The key to the pact was the decision by hospital officials to withdraw all concession proposals, which is a significant contrast with other Sutter Bay Area hospitals. Lakeside also continues a trend of some Sutter hospitals that have decided to step back in demanding onerous reductions in contract standards. Earlier this year, officials at Sutter Santa Rosa reached agreement with CNA on a new agreement after that hospital cancelled concession demands.

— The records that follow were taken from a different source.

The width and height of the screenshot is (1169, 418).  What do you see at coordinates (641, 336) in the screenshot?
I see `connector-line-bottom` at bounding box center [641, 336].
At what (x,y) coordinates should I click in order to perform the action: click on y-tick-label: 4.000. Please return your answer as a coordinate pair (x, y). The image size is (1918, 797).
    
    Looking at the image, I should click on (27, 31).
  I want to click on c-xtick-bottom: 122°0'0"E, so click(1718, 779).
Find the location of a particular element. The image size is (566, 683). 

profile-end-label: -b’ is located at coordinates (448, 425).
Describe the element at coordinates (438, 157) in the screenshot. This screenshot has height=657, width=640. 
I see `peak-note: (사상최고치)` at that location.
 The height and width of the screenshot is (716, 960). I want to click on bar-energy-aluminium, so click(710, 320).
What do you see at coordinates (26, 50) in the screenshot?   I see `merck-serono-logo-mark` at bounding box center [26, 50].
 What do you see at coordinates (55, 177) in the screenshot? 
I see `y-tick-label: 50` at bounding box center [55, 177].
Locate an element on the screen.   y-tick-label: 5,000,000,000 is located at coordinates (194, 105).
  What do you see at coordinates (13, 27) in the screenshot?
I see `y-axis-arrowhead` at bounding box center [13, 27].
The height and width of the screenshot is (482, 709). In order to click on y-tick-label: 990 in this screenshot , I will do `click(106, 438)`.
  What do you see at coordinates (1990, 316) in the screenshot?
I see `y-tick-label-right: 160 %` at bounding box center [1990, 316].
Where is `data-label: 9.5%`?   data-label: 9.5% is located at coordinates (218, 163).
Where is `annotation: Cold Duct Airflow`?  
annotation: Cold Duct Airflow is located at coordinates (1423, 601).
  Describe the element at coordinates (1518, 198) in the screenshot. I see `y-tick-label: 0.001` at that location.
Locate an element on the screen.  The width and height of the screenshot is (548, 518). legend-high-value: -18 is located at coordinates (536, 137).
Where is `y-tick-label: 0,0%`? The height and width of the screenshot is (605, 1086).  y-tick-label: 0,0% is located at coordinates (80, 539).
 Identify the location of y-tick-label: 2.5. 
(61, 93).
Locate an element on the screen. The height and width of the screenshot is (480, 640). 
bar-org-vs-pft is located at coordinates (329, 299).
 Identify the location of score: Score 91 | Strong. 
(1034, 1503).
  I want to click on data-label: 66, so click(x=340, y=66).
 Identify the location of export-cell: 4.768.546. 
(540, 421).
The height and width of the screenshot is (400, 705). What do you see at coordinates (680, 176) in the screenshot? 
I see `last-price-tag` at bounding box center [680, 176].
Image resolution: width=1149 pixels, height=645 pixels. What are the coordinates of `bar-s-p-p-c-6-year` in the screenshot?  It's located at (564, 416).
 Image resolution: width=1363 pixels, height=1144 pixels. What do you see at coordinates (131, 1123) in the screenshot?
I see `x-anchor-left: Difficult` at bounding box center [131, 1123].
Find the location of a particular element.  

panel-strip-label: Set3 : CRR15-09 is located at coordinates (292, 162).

Last year, CNA won new contracts at two Sutter hospitals in the Sacramento region in Roseville and Auburn.
The strike on Wednesday affects 4,400 RNs, as well as hundreds of respiratory, X-ray and other technicians at the following hospitals:  three Alta Bates Summit Medical Center facilities in Berkeley and Oakland, Mills-Peninsula Health Services hospitals in Burlingame and San Mateo, Eden Medical Center in Castro Valley, San Leandro Hospital, Sutter Delta in Antioch, Sutter Solano in Vallejo, Novato Community Hospital.

Among the many concession demands at various Sutter hospitals:

  • Eliminating paid sick leave, effectively forcing nurses to work when ill, exposing already frail and vulnerable patients to further infection.
  • Forcing RNs to work in hospital areas for which they do not have appropriate clinical expertise, again a safety risk for patients.
  • Huge increases in nurses’ out-of-pocket costs for health coverage for themselves and family members.
  • Limits on the ability of charge nurses, who make clinical assignments for nurses, to address staffing shortages, subjecting patients to the danger of unsafe staffing.
  • Forcing RNs to work overtime, exposing patients to care from fatigued nurses who are more prone to making medical errors.
  • Eliminating retiree health plans.
  • Eliminating all health coverage for nurses who work less than 30 hours per week.
  • Reduced pregnancy and family medical leave, undermining RN families.


Sutter’s record of abandoning communities and patients (partial list):

  • End breast cancer screening for women with disabilities and most bone marrow transplant services for cancer patients at Alta Bates Summit in Oakland and Berkeley.
  • Stop providing psychiatric services under contract with Sacramento County for more than 225 Sacramento children.
  • Close specialized pediatric care, acute rehabilitation, dialysis, and skilled nursing care services at Mills and Peninsula hospitals in Burlingame and San Mateo.
  • Close acute rehabilitation services, skilled nursing care, and psychiatric services, and substantially downgrade nursery care for sick children at Eden Hospital in Castro Valley.
  • Sharply cut psychiatric care at Herrick Hospital in Berkeley.
  • Close a birthing center at Sutter Auburn Faith, forcing new mothers and families to travel up to 100 miles for obstetrics care, while giving a $1 million gift to the Sacramento Kings.
  • Close pediatric, psychiatric, lactation, and transitional care services in Santa Rosa.